__TO DO__.
The pictures do not belong in the copy. Restate all of the records word for word.

Saved entries
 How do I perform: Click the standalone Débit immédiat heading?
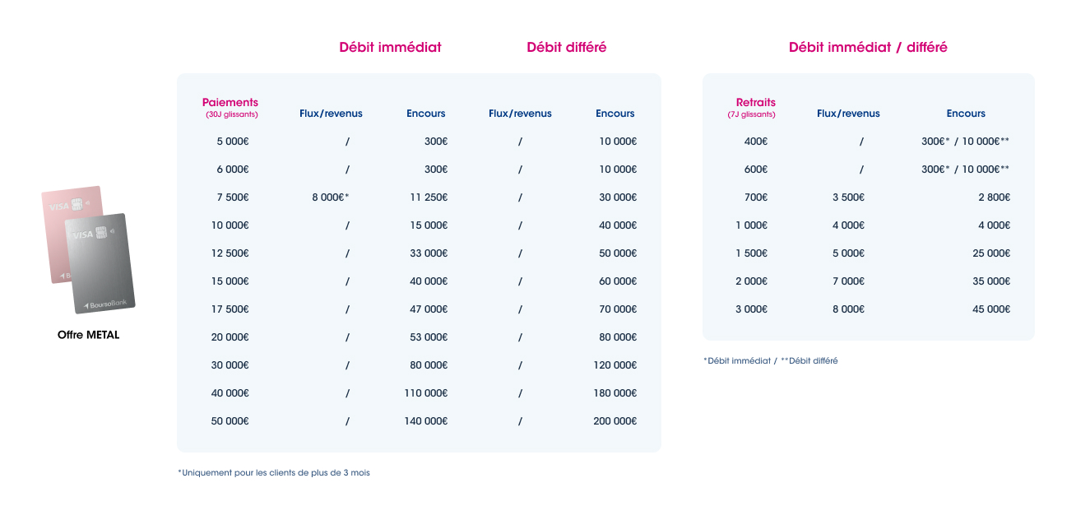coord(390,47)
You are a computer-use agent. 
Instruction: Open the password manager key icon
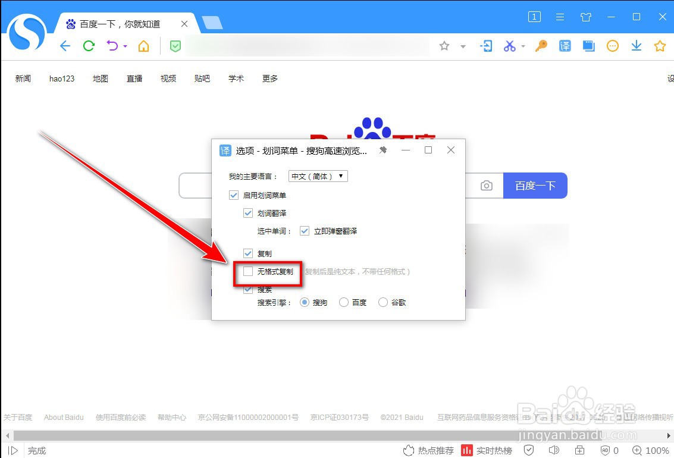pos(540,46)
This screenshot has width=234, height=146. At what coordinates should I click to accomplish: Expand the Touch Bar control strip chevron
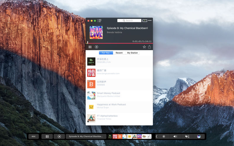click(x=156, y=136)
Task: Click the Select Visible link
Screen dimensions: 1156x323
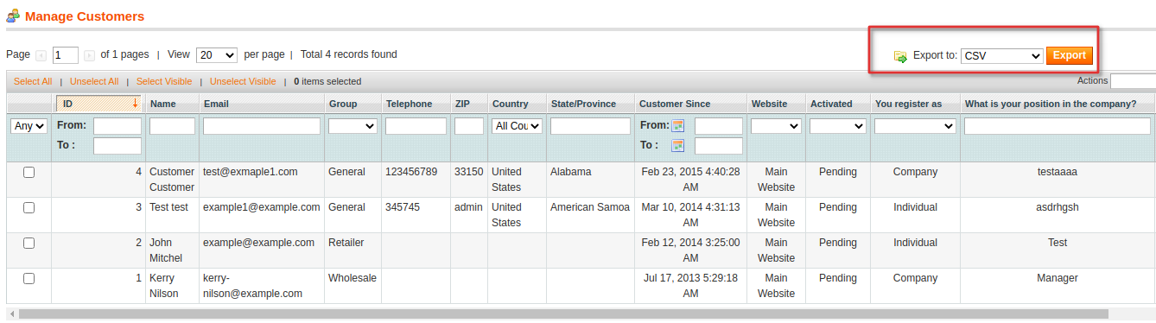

__RESULT OF THE EXERCISE__.
 How do I perform: Click the standalone Débit immédiat heading?
coord(390,47)
You are a computer-use agent. 
Instruction: Open the password manager key icon
pos(540,46)
This screenshot has width=234, height=146. At what coordinates should I click to accomplish: Expand the Touch Bar control strip chevron
click(x=156, y=136)
Task: Click the Select Visible link
Screen dimensions: 1156x323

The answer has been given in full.